No agronegócio, a IoT desponta como solução para produtividade e sustentabilidade. Sensores monitoram umidade do solo, colares inteligentes acompanham o gado e sistemas ajustam a irrigação automaticamente. Em fazendas de Mato Grosso e Minas Gerais, esses recursos já economizam até 60% da água usada, segundo a Embrapa. No entanto, a conectividade rural é um gargalo gritante: mais de 70% do território rural brasileiro não tem acesso adequado à internet, conforme estudo da CNA e Esalq/USP.

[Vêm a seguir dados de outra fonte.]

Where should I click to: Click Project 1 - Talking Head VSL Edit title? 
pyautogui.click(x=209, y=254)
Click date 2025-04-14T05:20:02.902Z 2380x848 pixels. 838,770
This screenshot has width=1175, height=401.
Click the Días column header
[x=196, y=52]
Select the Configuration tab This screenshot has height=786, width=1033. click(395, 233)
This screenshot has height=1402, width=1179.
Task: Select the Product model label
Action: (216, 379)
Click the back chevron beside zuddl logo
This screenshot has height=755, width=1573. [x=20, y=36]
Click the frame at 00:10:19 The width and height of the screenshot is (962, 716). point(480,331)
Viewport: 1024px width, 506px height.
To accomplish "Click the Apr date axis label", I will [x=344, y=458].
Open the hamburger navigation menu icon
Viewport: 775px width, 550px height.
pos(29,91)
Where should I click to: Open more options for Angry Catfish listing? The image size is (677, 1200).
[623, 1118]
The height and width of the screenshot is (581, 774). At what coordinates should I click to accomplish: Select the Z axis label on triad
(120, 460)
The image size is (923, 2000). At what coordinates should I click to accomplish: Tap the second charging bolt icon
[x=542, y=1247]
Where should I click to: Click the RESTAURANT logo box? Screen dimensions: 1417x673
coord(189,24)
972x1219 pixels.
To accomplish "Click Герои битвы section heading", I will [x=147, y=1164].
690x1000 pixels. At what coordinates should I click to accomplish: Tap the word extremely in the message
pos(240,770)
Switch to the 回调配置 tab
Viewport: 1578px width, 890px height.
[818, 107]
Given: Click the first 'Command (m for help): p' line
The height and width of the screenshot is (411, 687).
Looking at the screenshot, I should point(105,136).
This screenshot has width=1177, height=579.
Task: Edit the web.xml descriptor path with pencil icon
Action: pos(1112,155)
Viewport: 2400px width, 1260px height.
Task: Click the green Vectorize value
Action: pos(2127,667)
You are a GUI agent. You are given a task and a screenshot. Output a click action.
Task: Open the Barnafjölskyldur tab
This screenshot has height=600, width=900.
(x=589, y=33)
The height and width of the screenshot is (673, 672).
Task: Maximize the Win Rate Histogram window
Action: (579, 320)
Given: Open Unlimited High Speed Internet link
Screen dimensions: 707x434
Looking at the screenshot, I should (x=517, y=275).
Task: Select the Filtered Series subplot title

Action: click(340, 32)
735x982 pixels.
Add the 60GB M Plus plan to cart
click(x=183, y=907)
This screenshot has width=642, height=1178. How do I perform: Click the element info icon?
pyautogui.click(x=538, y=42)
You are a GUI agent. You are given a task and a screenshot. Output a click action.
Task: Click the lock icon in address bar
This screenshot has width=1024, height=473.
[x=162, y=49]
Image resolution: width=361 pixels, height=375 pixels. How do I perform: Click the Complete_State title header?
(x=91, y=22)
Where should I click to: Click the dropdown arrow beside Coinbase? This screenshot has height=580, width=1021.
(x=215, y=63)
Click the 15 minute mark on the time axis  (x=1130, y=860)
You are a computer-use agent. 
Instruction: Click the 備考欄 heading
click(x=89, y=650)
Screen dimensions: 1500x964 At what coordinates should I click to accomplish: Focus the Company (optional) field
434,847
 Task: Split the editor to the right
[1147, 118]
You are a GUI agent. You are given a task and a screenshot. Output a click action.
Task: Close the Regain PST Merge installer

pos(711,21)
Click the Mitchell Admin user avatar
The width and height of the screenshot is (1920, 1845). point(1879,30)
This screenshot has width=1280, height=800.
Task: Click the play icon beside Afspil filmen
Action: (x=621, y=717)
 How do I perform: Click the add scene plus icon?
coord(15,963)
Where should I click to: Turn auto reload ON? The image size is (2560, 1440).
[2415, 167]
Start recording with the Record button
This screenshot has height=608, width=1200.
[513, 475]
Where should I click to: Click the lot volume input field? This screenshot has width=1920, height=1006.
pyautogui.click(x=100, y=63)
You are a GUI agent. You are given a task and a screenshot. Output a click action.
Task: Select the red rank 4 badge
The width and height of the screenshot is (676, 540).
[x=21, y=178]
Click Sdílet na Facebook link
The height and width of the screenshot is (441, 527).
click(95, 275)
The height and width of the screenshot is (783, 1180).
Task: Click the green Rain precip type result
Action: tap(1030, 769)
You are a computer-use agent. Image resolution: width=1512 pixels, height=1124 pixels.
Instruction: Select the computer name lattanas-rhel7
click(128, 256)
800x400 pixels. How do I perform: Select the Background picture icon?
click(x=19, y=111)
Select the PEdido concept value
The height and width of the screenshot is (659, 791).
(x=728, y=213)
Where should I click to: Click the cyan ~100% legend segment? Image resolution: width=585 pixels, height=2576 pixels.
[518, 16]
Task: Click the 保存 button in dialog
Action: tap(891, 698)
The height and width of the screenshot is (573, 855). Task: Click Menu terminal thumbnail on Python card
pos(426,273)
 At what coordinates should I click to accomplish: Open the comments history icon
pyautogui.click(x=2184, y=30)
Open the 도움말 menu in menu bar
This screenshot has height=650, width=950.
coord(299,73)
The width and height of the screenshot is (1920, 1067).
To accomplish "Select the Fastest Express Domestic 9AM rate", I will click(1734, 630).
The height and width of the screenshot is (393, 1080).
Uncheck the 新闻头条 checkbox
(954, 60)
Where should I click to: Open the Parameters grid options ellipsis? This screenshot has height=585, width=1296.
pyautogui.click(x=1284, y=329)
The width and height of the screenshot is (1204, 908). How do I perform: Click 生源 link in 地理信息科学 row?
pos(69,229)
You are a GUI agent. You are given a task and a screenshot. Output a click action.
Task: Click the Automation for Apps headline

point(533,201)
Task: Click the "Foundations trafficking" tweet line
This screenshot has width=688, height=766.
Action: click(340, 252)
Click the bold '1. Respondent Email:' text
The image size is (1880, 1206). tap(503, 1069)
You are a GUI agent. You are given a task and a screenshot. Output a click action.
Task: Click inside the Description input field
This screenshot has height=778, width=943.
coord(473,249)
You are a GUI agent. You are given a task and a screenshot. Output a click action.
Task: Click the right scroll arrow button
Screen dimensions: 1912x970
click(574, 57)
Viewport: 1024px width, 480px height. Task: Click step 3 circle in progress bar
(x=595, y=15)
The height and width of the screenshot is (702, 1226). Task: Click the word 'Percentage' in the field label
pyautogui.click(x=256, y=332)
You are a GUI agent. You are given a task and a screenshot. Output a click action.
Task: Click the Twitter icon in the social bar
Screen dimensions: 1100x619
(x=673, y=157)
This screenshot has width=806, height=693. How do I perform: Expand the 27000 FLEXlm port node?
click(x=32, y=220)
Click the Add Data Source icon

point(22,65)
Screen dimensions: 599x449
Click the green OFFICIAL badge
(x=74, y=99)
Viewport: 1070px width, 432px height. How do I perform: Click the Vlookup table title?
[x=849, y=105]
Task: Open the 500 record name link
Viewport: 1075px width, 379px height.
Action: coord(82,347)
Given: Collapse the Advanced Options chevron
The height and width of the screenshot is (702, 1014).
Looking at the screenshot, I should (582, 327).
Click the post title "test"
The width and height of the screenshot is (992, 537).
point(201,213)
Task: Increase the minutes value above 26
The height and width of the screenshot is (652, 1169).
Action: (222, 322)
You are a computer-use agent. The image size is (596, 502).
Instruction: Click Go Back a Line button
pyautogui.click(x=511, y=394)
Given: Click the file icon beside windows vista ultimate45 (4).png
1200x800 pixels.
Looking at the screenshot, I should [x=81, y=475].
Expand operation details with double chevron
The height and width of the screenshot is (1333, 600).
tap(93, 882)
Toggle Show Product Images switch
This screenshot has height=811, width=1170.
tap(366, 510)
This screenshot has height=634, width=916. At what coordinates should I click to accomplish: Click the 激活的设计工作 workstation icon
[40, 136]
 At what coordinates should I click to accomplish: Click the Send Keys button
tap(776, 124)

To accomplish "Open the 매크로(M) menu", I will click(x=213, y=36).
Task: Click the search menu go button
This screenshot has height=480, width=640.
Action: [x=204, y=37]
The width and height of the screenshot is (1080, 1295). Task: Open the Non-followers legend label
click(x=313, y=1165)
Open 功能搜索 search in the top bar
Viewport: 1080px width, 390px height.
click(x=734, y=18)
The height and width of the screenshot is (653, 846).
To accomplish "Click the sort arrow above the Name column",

Relógios inteligentes, sensores implantáveis e telemedicina transformam o cuidado com a saúde. Durante a pandemia, hospitais com recursos de IoT reduziram internações desnecessárias e atenderam regiões isoladas. Mas o setor também enfrenta um dos maiores desafios: a segurança dos dados. Vazamentos em dispositivos de saúde comprometem a privacidade e podem gerar riscos reais à vida. Enquanto Alemanha e Canadá avançam com regulações robustas, o Brasil ainda engatinha na cibersegurança em dispositivos médicos.

A cadeia logística talvez seja o exemplo mais visível da IoT em ação. Rastrear cargas em tempo real, monitorar temperatura, vibração e abertura de contêineres, otimizar rotas com base em sensores já não é diferencial — é o mínimo esperado. A DHL estima que a IoT pode gerar até US$ 1,5 trilhão anuais em eficiência até 2025. No Brasil, e-commerces e grandes exportadores do agro lideram a adoção. Pequenas transportadoras, por outro lado, sofrem com o alto custo inicial e a lenta percepção de retorno.

A IoT não é privilégio das grandes empresas. Restaurantes usam sensores para monitorar freezers e evitar perdas. Oficinas utilizam dispositivos conectados para diagnósticos mais rápidos. Startups desenvolvem soluções residenciais de detecção de incêndio com resposta autônoma. O modelo "IoT como serviço" (IoT as a Service), com assinaturas mensais, facilita o acesso de pequenos e médios negócios à tecnologia.

Apesar dos bons exemplos, quatro grandes barreiras seguem limitando a expansão da IoT no Brasil: o custo de implementação, a desigualdade no acesso à conectividade, a vulnerabilidade à ataques cibernéticos e a falta de profissionais qualificados para transformar dados em estratégia. Em 2022, a Kaspersky registrou aumento de 87% nos ataques a dispositivos IoT. Enquanto isso, muitos profissionais ainda veem a IoT como um modismo, e não como uma competência essencial.

China e Estados Unidos puxam a corrida mundial. Cidades chinesas já operam semáforos inteligentes integrados ao fluxo em tempo real. Nos EUA, hospitais conectam dispositivos vestíveis aos planos de saúde, com impacto direto na sinistralidade. O Brasil avança, mas de forma desigual e com iniciativas pulverizadas. Falta uma estratégia nacional clara para massificar a IoT com foco em inclusão.

A IoT precisa deixar de ser tratada como tecnologia de ponta para poucos e passar a ser vista como ferramenta de valor estratégico nacional. Indústria e agro lideram, mas é na saúde e na logística que a tecnologia pode mudar vidas. A grande pergunta que fica é: vamos democratizar o acesso à IoT com segurança e educação, ou torná-la mais um fator de desigualdade tecnológica e econômica? A forma como responderemos a essa questão definirá não apenas a competitividade dos setores produtivos, mas também a inclusão digital do país.

Vander Fábio Silveira, doutor em Engenharia de Energia, é coordenador do curso de Ciência e Tecnologia da Faculdade Donaduzzi.